In the months after Devon’s supposed drowning, Marcy had often dreamed her daughter had phoned and asked to meet her somewhere—at Starbucks in the Spadina Village, beside the Carole Tanenbaum vintage jewelry collection at Holt’s, at the ferryboat entrance to the Toronto Island. And always something
kept coming up that stopped them from reuniting. Marcy would wake up day after day in a pool of frustrated tears. Eventually Peter stopped asking what her dreams were about. He soon gave up trying to comfort her altogether.

And he
had
tried, Marcy realized, pacing back and forth in front of the Doyle Cork Inn. At least for a little while. Until her pain had proved too much for him to bear. Until her grief had threatened to overwhelm them both.

And then he’d run.

Like I’m doing now, she thought, hearing a door open behind her and turning to see Vic, now fully dressed, step outside onto the inn’s front landing, his blue eyes searching out hers, his kind face full of questions. “Marcy,” he said, and she felt herself swaying toward him.

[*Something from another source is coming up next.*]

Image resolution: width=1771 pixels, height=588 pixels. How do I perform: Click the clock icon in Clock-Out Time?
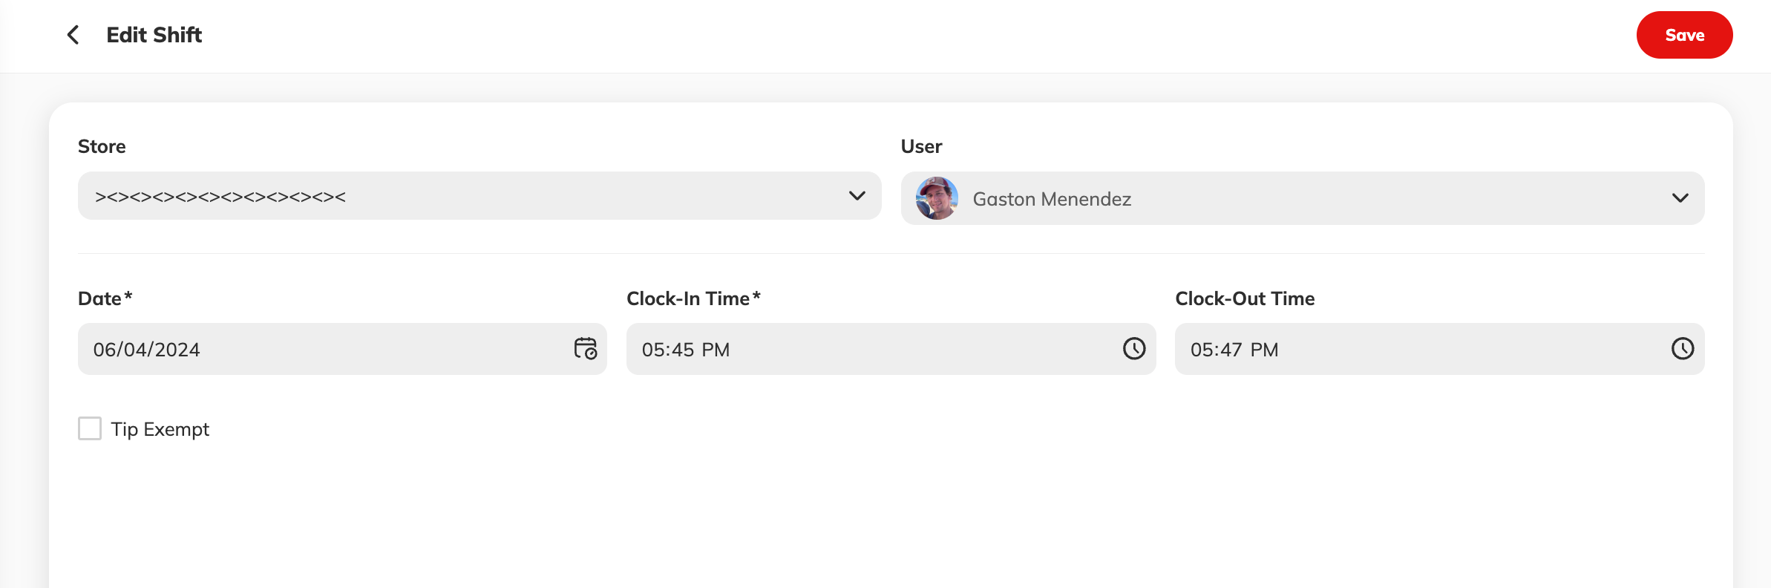(1683, 348)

A series of loud, staccato honks filled the air as a small black car suddenly pulled to a stop beside her, its passenger door opening, a hand beckoning her inside. A handsome face with sleepy green eyes suddenly filled her frame of vision. “Get in,” Liam said, taking off before she was fully seated, before she’d even had time to close the door.

Marcy turned back for a final glance in Vic’s direction. What he must think of me, she thought, immediately chasing such thoughts from her mind. She had other more important things to think about now than Vic’s hurt feelings. There would be plenty of time for explanations and amends after she was reunited with her daughter.